Ce jour-là, ils vivent l’enfer. Menottés dans le dos, bien serrés jusqu’à l’os, les uns contre des arbres, les autres contre des voitures, ils sont proprement passés à tabac et torturés jusqu’à ce que le sang coule de leurs corps. Certains d’entre eux vomissaient même du sang sous ce traitement. Ces tortures d’enfer que leur infligent ces éléments, dont ils entendront dire plus tard qu’ils seraient de l’USIG (Unité Spéciale d’Intervention de la Gendarmerie), ont duré jusqu’à 3H du matin, sans qu’on ne leur pose quelque question que ce soit.

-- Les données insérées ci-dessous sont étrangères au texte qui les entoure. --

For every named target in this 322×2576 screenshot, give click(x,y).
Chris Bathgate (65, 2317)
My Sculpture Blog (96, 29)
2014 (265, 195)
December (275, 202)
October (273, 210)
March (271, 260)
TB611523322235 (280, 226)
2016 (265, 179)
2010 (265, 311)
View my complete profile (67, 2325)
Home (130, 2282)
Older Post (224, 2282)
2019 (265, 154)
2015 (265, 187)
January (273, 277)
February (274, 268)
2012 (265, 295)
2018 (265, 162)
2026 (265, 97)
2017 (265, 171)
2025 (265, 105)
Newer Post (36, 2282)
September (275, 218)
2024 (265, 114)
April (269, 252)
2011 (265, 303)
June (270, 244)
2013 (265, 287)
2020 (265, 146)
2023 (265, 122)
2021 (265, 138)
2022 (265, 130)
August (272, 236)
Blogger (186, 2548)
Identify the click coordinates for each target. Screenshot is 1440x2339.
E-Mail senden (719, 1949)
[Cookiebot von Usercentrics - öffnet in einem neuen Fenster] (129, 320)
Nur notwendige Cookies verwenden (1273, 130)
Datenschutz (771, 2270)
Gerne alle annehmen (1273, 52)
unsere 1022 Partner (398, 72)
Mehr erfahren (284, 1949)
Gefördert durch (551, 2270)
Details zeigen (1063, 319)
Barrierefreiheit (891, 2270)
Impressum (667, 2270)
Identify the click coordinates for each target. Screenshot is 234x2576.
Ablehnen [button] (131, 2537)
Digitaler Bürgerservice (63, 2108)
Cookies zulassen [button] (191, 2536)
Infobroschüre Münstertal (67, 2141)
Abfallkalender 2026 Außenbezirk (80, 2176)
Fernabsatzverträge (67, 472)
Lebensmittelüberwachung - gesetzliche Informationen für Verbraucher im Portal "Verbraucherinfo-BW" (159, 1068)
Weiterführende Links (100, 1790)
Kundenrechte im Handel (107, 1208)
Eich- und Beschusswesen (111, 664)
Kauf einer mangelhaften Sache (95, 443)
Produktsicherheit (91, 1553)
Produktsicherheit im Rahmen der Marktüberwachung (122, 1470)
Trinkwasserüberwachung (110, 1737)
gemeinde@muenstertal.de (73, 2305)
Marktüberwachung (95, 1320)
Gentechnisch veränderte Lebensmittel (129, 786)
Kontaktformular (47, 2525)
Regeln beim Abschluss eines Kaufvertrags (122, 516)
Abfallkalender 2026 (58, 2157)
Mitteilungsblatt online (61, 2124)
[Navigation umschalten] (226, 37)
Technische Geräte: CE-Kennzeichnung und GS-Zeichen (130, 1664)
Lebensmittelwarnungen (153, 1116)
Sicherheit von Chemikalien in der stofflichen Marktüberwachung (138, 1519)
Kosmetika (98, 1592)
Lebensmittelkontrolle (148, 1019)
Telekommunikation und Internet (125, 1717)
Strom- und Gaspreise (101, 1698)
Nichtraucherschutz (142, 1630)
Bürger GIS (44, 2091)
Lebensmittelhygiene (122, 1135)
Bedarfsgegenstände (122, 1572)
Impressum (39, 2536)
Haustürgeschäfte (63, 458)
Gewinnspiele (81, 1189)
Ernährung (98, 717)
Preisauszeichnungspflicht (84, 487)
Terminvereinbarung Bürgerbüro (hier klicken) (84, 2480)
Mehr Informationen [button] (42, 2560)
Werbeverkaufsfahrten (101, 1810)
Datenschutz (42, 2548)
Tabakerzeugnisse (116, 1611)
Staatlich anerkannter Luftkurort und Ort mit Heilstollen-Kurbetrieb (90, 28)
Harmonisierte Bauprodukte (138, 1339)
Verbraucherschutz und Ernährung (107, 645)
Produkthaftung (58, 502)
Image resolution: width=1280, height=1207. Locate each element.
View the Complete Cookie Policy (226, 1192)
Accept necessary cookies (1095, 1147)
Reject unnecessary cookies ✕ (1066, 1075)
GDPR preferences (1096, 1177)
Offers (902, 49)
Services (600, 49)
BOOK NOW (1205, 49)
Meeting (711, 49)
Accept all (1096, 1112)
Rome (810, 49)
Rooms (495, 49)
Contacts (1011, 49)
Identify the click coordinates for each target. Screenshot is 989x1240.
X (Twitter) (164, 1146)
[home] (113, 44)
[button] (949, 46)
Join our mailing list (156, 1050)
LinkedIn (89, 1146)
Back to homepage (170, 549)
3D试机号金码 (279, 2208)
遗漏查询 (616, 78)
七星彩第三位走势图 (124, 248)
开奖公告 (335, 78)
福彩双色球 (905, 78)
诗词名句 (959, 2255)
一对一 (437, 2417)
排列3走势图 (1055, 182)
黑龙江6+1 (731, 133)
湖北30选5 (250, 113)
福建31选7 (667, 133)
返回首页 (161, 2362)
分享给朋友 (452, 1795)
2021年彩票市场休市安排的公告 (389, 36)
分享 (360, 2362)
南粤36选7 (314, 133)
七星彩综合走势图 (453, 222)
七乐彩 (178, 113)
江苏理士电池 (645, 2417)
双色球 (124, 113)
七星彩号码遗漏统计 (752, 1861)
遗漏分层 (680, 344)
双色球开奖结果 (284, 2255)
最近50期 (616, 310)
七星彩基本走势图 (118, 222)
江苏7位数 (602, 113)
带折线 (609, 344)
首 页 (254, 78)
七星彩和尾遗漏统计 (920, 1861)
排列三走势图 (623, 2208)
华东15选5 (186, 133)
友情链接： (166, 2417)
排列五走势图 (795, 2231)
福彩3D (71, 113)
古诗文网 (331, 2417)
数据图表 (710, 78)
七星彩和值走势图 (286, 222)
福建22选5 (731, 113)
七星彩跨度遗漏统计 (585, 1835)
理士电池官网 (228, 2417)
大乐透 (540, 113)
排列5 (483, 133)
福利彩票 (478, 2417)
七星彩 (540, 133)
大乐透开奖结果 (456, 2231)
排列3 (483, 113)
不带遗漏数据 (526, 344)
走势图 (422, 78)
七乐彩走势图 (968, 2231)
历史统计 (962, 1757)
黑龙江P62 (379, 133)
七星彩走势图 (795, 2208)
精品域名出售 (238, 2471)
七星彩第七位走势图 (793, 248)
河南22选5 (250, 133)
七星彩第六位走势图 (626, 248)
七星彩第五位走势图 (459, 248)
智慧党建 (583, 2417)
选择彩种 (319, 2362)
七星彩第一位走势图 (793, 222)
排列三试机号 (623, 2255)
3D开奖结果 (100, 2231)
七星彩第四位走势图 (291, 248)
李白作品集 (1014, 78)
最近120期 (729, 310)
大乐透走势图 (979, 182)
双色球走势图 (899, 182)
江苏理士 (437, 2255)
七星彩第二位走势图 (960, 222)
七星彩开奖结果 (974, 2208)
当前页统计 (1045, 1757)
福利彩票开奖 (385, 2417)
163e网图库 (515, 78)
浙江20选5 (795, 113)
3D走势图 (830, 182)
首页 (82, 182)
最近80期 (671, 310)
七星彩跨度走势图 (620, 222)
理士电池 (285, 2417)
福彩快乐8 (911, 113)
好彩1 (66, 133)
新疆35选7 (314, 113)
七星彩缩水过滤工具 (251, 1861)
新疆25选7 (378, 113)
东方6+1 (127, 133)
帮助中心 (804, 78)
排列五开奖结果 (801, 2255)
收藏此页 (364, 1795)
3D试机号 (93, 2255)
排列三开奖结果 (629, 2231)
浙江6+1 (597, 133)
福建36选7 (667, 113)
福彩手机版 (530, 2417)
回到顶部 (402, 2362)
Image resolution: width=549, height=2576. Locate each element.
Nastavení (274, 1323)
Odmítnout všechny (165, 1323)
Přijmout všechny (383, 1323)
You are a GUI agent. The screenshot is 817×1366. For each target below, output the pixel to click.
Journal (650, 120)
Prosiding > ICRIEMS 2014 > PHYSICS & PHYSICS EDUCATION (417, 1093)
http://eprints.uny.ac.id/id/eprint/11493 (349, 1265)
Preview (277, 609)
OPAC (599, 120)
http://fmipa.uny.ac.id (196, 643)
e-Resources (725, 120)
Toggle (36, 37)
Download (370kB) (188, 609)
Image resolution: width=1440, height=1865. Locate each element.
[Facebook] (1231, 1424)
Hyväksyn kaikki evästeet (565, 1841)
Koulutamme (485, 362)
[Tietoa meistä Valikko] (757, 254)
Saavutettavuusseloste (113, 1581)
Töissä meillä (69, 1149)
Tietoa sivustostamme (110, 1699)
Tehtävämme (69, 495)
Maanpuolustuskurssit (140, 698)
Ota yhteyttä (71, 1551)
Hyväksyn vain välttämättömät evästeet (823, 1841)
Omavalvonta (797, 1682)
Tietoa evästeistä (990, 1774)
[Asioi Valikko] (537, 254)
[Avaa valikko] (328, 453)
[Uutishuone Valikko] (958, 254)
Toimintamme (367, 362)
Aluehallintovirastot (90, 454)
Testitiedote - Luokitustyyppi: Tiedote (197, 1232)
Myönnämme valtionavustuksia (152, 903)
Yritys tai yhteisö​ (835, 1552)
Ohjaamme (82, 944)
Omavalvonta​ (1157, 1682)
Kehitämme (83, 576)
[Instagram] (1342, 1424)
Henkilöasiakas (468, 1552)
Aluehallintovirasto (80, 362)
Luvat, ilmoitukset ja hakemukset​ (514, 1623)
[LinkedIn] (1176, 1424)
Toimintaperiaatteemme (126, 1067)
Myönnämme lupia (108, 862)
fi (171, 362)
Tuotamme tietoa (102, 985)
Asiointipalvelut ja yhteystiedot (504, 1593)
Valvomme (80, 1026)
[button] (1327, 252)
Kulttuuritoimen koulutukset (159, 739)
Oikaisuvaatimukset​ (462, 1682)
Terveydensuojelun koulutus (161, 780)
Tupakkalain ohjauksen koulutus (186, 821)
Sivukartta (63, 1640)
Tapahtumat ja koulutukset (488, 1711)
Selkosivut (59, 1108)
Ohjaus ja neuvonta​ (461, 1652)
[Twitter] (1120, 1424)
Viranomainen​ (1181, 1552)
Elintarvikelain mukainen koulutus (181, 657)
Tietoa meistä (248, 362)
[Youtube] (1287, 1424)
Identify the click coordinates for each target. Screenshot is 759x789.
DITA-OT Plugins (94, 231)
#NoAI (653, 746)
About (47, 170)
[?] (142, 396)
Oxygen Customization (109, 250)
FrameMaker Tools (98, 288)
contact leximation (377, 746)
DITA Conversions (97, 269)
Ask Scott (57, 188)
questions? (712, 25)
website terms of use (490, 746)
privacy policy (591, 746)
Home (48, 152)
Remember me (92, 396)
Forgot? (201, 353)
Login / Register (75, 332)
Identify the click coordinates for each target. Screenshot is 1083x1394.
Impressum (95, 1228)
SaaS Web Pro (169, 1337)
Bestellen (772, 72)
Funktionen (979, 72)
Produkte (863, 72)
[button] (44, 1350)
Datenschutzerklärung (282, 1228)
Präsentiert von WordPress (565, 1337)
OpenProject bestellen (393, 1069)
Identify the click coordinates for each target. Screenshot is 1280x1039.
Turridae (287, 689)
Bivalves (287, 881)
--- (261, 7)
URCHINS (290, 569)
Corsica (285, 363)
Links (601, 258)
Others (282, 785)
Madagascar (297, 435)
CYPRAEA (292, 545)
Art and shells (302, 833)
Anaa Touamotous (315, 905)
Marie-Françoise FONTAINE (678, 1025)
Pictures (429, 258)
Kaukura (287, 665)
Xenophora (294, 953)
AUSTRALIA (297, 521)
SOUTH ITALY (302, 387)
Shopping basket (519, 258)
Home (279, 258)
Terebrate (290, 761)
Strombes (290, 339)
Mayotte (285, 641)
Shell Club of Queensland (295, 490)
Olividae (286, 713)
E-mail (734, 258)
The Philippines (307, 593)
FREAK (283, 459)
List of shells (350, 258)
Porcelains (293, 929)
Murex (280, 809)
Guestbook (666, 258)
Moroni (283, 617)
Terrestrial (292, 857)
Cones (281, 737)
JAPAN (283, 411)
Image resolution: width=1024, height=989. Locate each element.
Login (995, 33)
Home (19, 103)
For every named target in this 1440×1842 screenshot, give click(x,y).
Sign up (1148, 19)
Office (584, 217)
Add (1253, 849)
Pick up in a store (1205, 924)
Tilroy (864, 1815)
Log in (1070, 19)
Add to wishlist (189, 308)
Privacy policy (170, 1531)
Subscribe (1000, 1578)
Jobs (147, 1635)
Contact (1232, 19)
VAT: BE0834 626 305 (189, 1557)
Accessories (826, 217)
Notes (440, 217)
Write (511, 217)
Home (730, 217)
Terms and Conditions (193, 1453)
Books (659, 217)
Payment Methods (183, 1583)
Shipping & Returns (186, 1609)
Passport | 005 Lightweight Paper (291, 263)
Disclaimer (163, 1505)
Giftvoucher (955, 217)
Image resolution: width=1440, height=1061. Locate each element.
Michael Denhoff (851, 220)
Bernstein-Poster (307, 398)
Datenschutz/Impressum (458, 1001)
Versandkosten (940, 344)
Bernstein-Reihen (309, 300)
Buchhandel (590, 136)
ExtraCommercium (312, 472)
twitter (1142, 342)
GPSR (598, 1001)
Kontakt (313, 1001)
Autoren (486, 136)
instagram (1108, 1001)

Vers 7H du matin, on les démenotte d’autour des arbres et des voitures et on les jette par terre, dans la poussière, où on les menotte à nouveau, jusqu’à midi sous un soleil ardent avant de les ramener sous les arbres. Jusque-là, personne ne leur a dit quoi que ce soit sur ce qu’on leur reproche. Ce n’est qu’après les avoir bien torturés qu’on les soumet à un interrogatoire lors duquel ils apprennent qu’on les accuse d’avoir fait venir des jeunes du Ghana pour un projet de déstabilisation du Togo.
Et ces tortures, traitements cruels, inhumains et dégradants se poursuivent deux semaines durant au bout desquels la fille Rebecca et le chauffeur Kevin sont finalement libérés, sans explication.
Les autres membres du groupe dont KARROU Wawim sont gardés au SCRIC jusqu’au 9 janvier 2019 où ils sont embarqués, tard dans la nuit, tout nus, pour la Direction de la Gendarmerie nationale, en face de la Banque Togolaise du Commerce et de l’Industrie (BTCI) sur le Boulevard du 13 janvier.
A leur arrivée à destination, cette nuit-là, on les fait assoir l’un à côté de l’autre, dos au mur, toujours menottés, et 3 agents de l’USIG, 4 de la Gendarmerie, sur les ordres de leur commandant, pointent leurs armes sur chacun d’entre eux dans un simulacre d’exécution sommaire qui les terrorise outrageusement.
Puis, on les jette dans un cachot dans un sale état où ils n’arrivent pas à faire la différence entre le jour et la nuit; entre les heures et le temps, sans recevoir de visite, et on les garde ainsi pendant 27 jours sans leur permettre de se brosser les dents, ni de se doucher et de s’alimenter décemment.
Le 15 janvier 2019, ils sont conduits devant le juge d’instruction qui leur apprend qu’ils sont tous complices d’Abdoul–Aziz GOMA, lequel est caractérisé comme un agent qui finance le Parti National Panafricain (PNP), auquel il a porté assistance à hauteur de 50.000 Francs CFA en prenant en charge des personnes qu’il a fait venir d’Accra et qui ne savaient où dormir.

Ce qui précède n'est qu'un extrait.